To summarize the dissatisfaction from the conservative and traditional perspective, the concern is that BYU is becoming too worldly and embracing too many “woke” causes. But progressives are also unhappy that BYU is not like other universities in the U.S.
Prof. Hancock addresses these are other issues here.
Clearly something is stirring at Brigham Young University. The university is re-examining its fundamental mission, taking stock of how it has drifted away from this mission, and undertaking a realignment with that mission. All Latter-day Saints, and indeed all friends of religious higher education in the United States, have a stake in this challenging ongoing process. The university’s leading officers, under the direction of the Commissioner of Church Education, Clark Gilbert, and of the Board of Trustees in Salt Lake City, have addressed the university audience repeatedly, clearly, and emphatically — especially over the last two years — concerning the need to realign BYU with its distinctive religious as well as intellectual mission as a university sponsored by the Church of Jesus Christ of Latter-day Saints.
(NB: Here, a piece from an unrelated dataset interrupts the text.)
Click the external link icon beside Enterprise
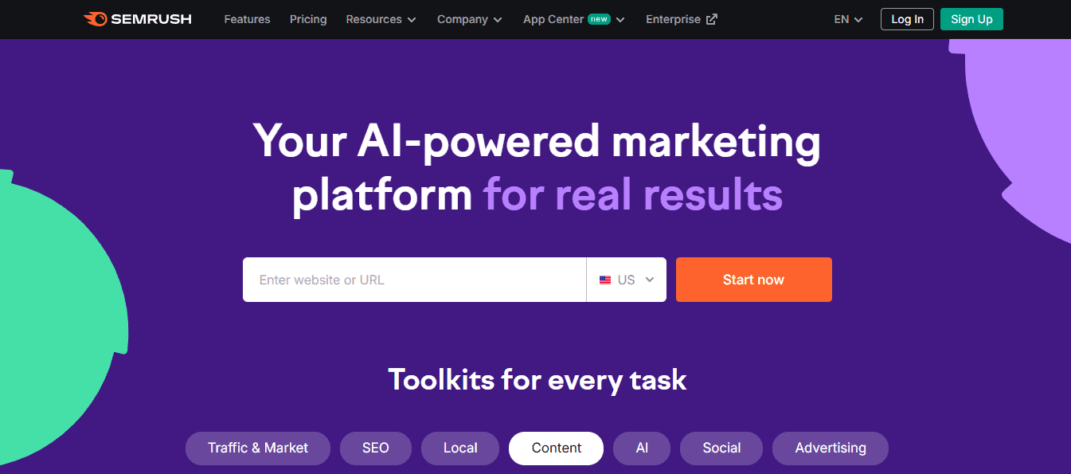 [x=712, y=19]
It is much less clear, though, how these efforts to redirect BYU will unfold or what will be the eventual outcome of the present ferment. This article is mainly a reflection on the university’s annual conference, August 22, 2022, as well as on meetings and conversations at the college and department level that same day, and on subsequent reverberations throughout the institution that I have witnessed directly or that have been reported to me by BYU colleagues who share my concerns. I aim both to clarify the nature of the changes being called for by BYU leadership and to explain the very significant obstacles that stand in the way of these changes. Let me say at the outset that I wholly embrace the present call for mission realignment, and that I also understand that the obstacles to it are in many cases structural and not a result of deliberate opposition or disloyalty on the part of recalcitrant faculty.
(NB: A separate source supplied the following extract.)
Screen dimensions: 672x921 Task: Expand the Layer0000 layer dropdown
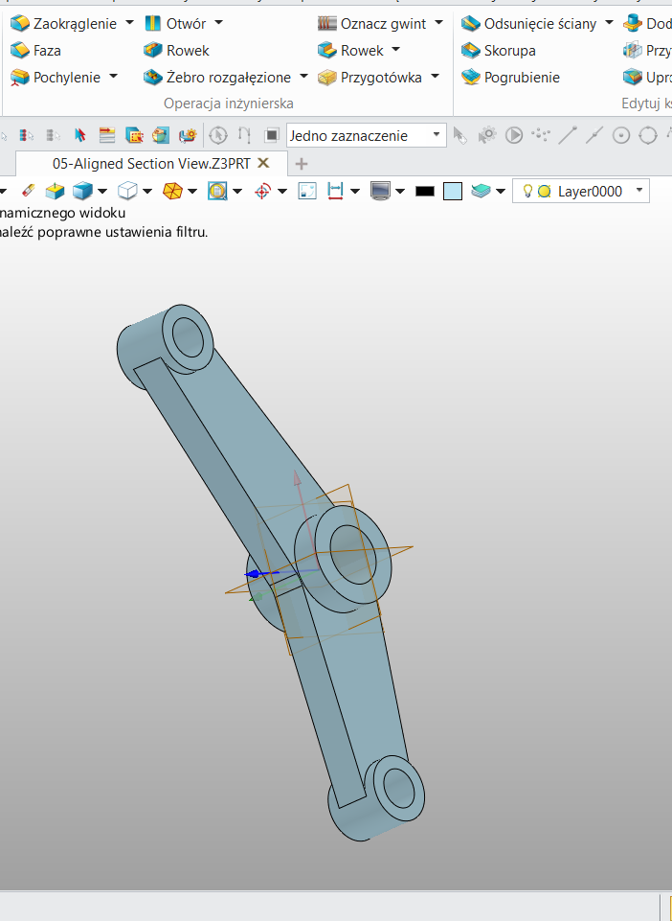point(638,191)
As I will show below, President Kevin Worthen and Vice President Shane Reese made it very clear in their respective addresses on August 22, 2022 to the whole BYU community — and to the whole faculty — that improved alignment with the Church and the Restored Gospel is a high priority in the school’s updated strategic planning. VP Reese, in particular, offered some very bold and suggestive reflections on BYU’s need to articulate a “gospel methodology.” What remains unclear is just how the re-commitment to a gospel-centered education approach is to be articulated and just how this mission realignment is to be conceived and implemented, given the university’s deep involvement with and dependence on the mainstream establishment of higher education in the United States. I will argue, further, on the basis of observations at the “operational” level of the university (academic colleges and departments), that in the absence of a clear and substantive articulation and organizational incentivizing of the administration’s mandate to integrate religious faith and intellectual learning, the faculty as a whole will likely continue in their familiar professional grooves, and that many professors will continue to interpret gospel imperatives in ways that align conveniently with the humanistic religion, now largely driven by victimhood identity politics, that is prominent in the mainstream academy.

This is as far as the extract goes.